● **TAREFA ATRIBUÍDA 1**
Liste os nomes próprios distintos que aparecem no texto sobre o jogo Guandan. Conte "Estados Unidos" e "EUA" como um único nome.
● **TAREFA ATRIBUÍDA 2**
Copie, do texto sobre o jogo Guandan, o segmento que começa em "O termo refere-se" e vai até "semicondutores e defesa.", inclusive.
● **TAREFA ATRIBUÍDA 3**
Dê continuidade ao texto sobre o Guandan e o capital de risco na China a partir do ponto em que ele termina.

● **TRECHO FORNECIDO**
= = = = = = =
O termo refere-se ao Guandan, um jogo de cartas semelhante ao pôquer que existe há décadas, mas ganhou nova vida entre os capitalistas de risco alguns anos atrás, quando eles se conscientizaram de sua popularidade entre os ricos funcionários do governo local nas regiões orientais.

“Os funcionários gostam desse jogo, então nós jogamos junto”, disse Yang Yiming, um banqueiro de investimentos cujo trabalho envolve buscar financiamento governamental para projetos relacionados a semicondutores e defesa.

O crescente interesse nos círculos empresariais gerou uma febre pelo jogo em todo o país, impulsionada em parte pelas restrições financeiras decorrentes das relações tensas com o maior parceiro comercial da China, os Estados Unidos.

Neste mês, o presidente dos EUA, Joe Biden, proibiu alguns investimentos em semicondutores e impôs controles sobre outros setores sensíveis, com o objetivo de limitar o comércio e o financiamento que poderiam dar à rival Pequim uma vantagem em tecnologia.

Dados da PitchBook mostram que os investimentos de capital de risco com base nos EUA na China despencaram para US$ 9,7 bilhões no ano passado, ante US$ 32,9 bilhões em 2021.
= = = = = = =
● **DADOS FORNECIDOS**

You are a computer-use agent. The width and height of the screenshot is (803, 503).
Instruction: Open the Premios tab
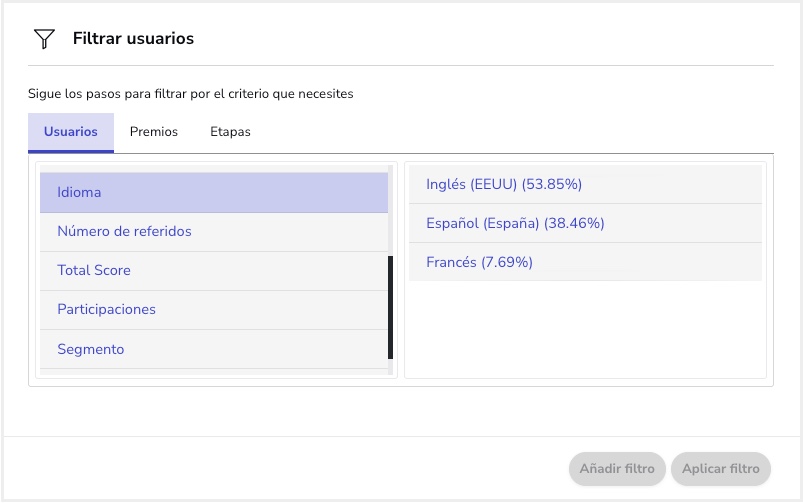(x=154, y=132)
= = = = = = =
● **RESPOSTA ESCRITA 1**
Guandan
China
Estados Unidos (EUA)
Yang Yiming
Joe Biden
Pequim
PitchBook

● **RESPOSTA ESCRITA 2**
O termo refere-se ao Guandan, um jogo de cartas semelhante ao pôquer que existe há décadas, mas ganhou nova vida entre os capitalistas de risco alguns anos atrás, quando eles se conscientizaram de sua popularidade entre os ricos funcionários do governo local nas regiões orientais.

“Os funcionários gostam desse jogo, então nós jogamos junto”, disse Yang Yiming, um banqueiro de investimentos cujo trabalho envolve buscar financiamento governamental para projetos relacionados a semicondutores e defesa.

● **RESPOSTA ESCRITA 3**
O capital privado doméstico também diminuiu à medida que o presidente Xi Jinping sinalizou sua preferência por uma presença maior do Estado na economia, lançando repressões nos últimos anos em áreas que vão desde tecnologia até imóveis e tutoria privada.

À medida que as perspectivas de investimento se tornam sombrias, os financiadores veem cada vez mais o jogo como uma forma de construir ‘guanxi’ ou conexões com funcionários que controlam os recursos financeiros de projetos locais, especialmente aqueles que investidores estrangeiros considerariam muito arriscados.

“No setor financeiro, informação é moeda”, disse Yang, para quem uma partida de guandan se tornou uma estratégia padrão antes de entreter funcionários locais.

“Durante uma partida que pode durar horas, é inevitável conversar e, às vezes, informações úteis são compartilhadas quando as pessoas se sentem confortáveis e confiam em você.”

Yu Longze, um corretor baseado em Pequim, disse que seu chefe ordenou neste mês que todos os funcionários aprendessem o jogo.

Assim como o bridge, o jogo clássico, o guandan é jogado por quatro jogadores em duplas. Usando dois baralhos, os jogadores devem jogar combinações de cartas de pôquer e outras especiais para se livrar de suas mãos antes dos oponentes.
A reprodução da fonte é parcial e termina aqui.